# Cleaning and Preparing the Dataset

Our dataset includes data from the very beginning of the National Basketball Association (NBA) in 1947 until the current season in 2026. The game of basketball has changed and evolved over time to the point where it almost doesn't look like the same game. To ensure prevalence and accuracy, we will be trimming the dataset down to the stretch of 1980-2025.

#### Issues:
The data set we were collecting our awards voting from did not include the voting information from the 2024-2025 NBA season, so that had to be gathered externally in order to modify the csv file.

In [90]:
# some useful mysklearn package import statements and reloads
import importlib
import numpy as np
import tabulate as tb
import mysklearn.myutils
importlib.reload(mysklearn.myutils)
import mysklearn.myutils as myutils

# uncomment once you paste your mypytable.py into mysklearn package
import mysklearn.mypytable
importlib.reload(mysklearn.mypytable)
from mysklearn.mypytable import MyPyTable 


In [91]:
adv = MyPyTable().load_from_file("data/Advanced.csv")
vote = MyPyTable().load_from_file("data/End of Season Teams (Voting).csv")
opp_spg = MyPyTable().load_from_file("data/Opponent Stats Per Game.csv")
p_spg = MyPyTable().load_from_file("data/Player Per Game.csv")
t_spg = MyPyTable().load_from_file("data/Team Stats Per Game.csv")
team_adv = MyPyTable().load_from_file("data/Team Summaries.csv")

In [92]:
###########################################################
# Player Advanced Stats

adv_idx_post2025 = 0
adv_idx_pre1980 = 0

for idx,season in enumerate(adv.get_column("season")):
    if adv_idx_post2025 == 0 and season == 2025:
        adv_idx_post2025 = idx
    if adv_idx_pre1980 == 0 and season <1980:
        adv_idx_pre1980 = idx
        break

adv_idxs = list(range(0,adv_idx_post2025))+(list(range(adv_idx_pre1980,len(adv.data))))
adv.drop_rows(adv_idxs)
adv.save_to_file("data/Updated_Advanced.csv")

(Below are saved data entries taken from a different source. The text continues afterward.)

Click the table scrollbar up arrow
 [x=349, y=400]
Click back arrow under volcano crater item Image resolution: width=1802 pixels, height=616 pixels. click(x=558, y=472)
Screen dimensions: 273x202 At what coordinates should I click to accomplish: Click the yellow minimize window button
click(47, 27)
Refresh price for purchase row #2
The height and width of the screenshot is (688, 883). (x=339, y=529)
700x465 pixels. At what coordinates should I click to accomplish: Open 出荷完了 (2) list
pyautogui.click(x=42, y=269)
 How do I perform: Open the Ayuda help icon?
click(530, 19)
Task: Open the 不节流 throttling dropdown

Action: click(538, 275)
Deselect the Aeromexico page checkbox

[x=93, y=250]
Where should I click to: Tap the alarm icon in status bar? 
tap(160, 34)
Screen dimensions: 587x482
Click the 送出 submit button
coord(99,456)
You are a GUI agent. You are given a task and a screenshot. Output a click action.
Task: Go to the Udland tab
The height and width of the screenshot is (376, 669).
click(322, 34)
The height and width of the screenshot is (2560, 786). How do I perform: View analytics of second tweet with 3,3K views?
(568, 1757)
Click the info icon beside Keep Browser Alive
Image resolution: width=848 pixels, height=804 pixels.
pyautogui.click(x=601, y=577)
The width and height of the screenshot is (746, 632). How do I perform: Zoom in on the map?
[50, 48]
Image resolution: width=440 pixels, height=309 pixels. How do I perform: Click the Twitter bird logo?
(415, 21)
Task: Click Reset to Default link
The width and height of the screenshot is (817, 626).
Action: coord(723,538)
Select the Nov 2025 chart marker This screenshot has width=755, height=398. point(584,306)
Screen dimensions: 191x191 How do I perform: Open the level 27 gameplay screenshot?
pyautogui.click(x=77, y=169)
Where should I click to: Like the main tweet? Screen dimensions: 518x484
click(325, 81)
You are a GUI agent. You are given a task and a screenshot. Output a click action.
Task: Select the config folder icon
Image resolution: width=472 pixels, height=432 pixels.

###########################################################
###########################################################
# Team Advanced Stats

team_adv_idx_post2025 = 0
team_adv_idx_pre1980 = 0

for idx,season in enumerate(team_adv.get_column("season")):
    if team_adv_idx_post2025 == 0 and season == 2025:
        team_adv_idx_post2025 = idx
    if team_adv_idx_pre1980 == 0 and season <1980:
        team_adv_idx_pre1980 = idx
        break

team_adv_idxs = list(range(0,team_adv_idx_post2025))+(list(range(team_adv_idx_pre1980,len(team_adv.data))))
team_adv.drop_rows(team_adv_idxs)
team_adv.save_to_file("data/Updated_Team_Advanced.csv")

###########################################################
###########################################################
# All-NBA / All-Defensive Team Voting Results

removal_idx = []
# all-nba
# for idx,type in enumerate(vote.get_column("type")):
#     if type == "all_defense" or type=="all_rookie":
#         removal_idx.append(idx)

# all-defensive
# for idx,type in enumerate(vote.get_column("type")):
#     if type == "all_nba" or type=="all_rookie":
#         removal_idx.append(idx)

vote.drop_rows(removal_idx)
vote_idx_post2025 = 0
vote_idx_pre1980 = 0

for idx,season in enumerate(vote.get_column("season")):
    if vote_idx_pre1980 == 0 and season <1980:
        vote_idx_pre1980 = idx
        break

vote_idxs = list(range(0,vote_idx_post2025))+(list(range(vote_idx_pre1980,len(vote.data))))
vote.drop_rows(vote_idxs)
vote.save_to_file("data/Updated_End of Season Teams (All_NBA).csv")
# vote.save_to_file("data/Updated_End of Season Teams (All_Defense).csv")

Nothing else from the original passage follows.